Eisenberg, who played Mark Zuckerberg in 2010’s The Social Network, is no stranger to portraying unlikeable characters. He doesn’t appear here, instead handing off the jeer-hiss parts to Sarandon and to Tedra Millan, as her daughter, Jennifer.
Lorraine is playing Bloody Mary in the Raritan Valley JCC’s production of South Pacific (thus the Rodgers and Hammerstein-inspired title). Her main interest is her invalid mother’s Serbian live-in nurse, Ljuba (the excellent Marin Ireland), who needs a green card marriage, stat. Lorraine, seeing another opportunity to “help,” takes it upon herself to find the perfect match. “I’m like Yenta the Matchmaker, a role I could have devoured if I weren’t too pretty when they did it in town,” she says.
The play, directed by Scott Elliott, tosses in a lot about the contemporary American condition (immigration, the generation gap, elder care). It does so without venturing beyond cliché. Lorraine is such a one-dimensional caricature of comfortable upper-middle-class femininity that she borders on the obscene – which is fine, if you commit to parody. But Eisenberg tries for pathos, giving Lorraine a long scene where she’s made out to be the victim of her entitled daughter.

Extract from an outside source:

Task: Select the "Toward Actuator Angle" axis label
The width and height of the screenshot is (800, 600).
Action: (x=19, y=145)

Jennifer goes by Darby nowadays, evidently because Lorraine gave her “a shit name that’s stuck in your antiquated binary bubble.”

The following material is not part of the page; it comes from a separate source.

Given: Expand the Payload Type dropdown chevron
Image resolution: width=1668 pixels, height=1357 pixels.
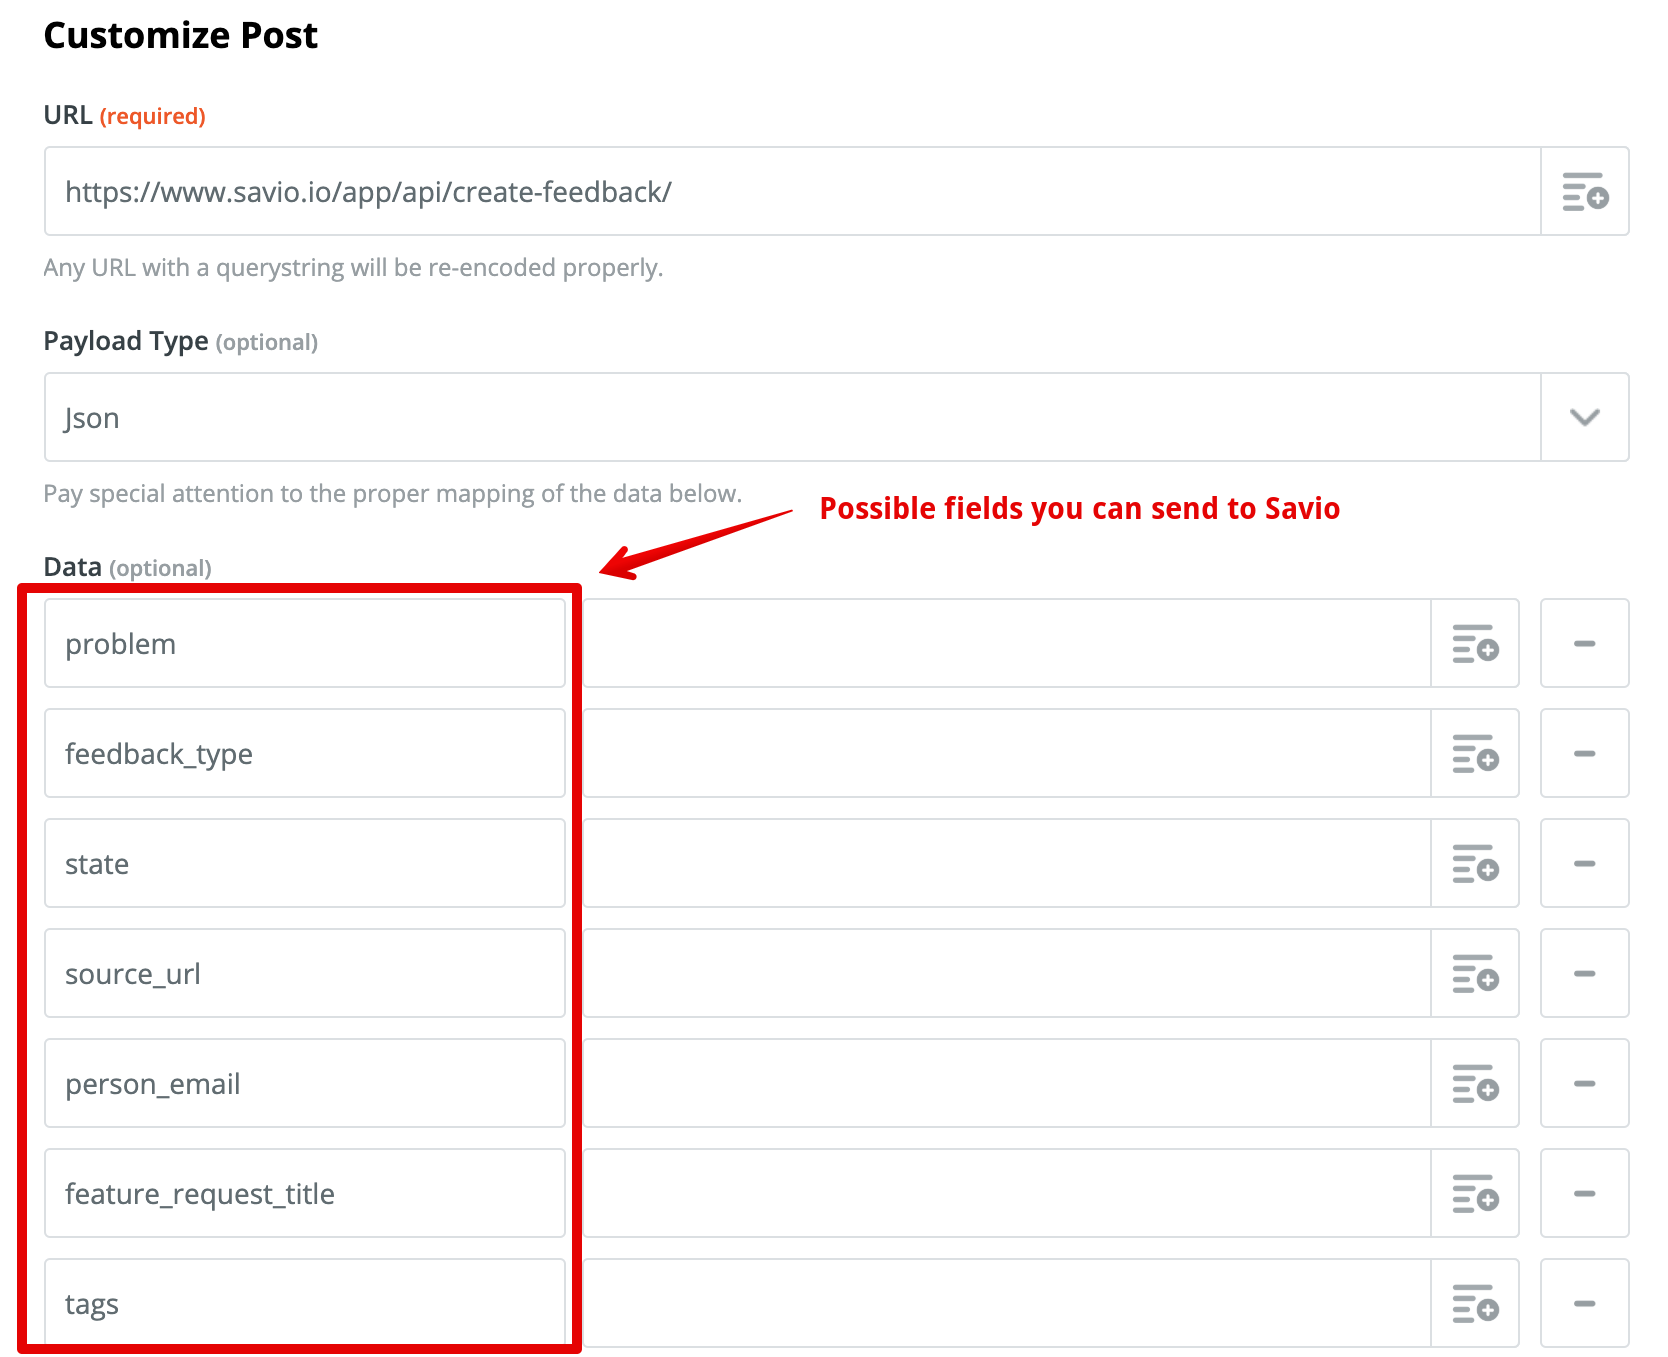Looking at the screenshot, I should click(1585, 417).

Jennifer/Darby serves as the necessary ‘Kids-These-Days’ patsy by quoting Chomsky, behaving abominably to her mother, then, to top it off, accusing Lorraine of being a “shitty wife” to her father, the MS-ridden Bill (Daniel Oreskes). (The genuinely funny Oreskes spends much of the first half of the play sitting silently in an armchair and staring at Lorraine in disbelieving disgust – an audience surrogate, I like to think.) Lorraine snaps and boots Jennifer out of the house. Cue applause.
Oreskes and Ireland do best with their characters, but Oreskes is on stage too little, and Ireland’s story subjugated to her co-star’s. Eisenberg’s treatment of an immigrant at the mercy of her parochial American employer has potential, but the power imbalance winds up little more than a twisted mother-daughter substitute relationship.
Presented by The New Group at the Pershing Square Signature Center, through June 16.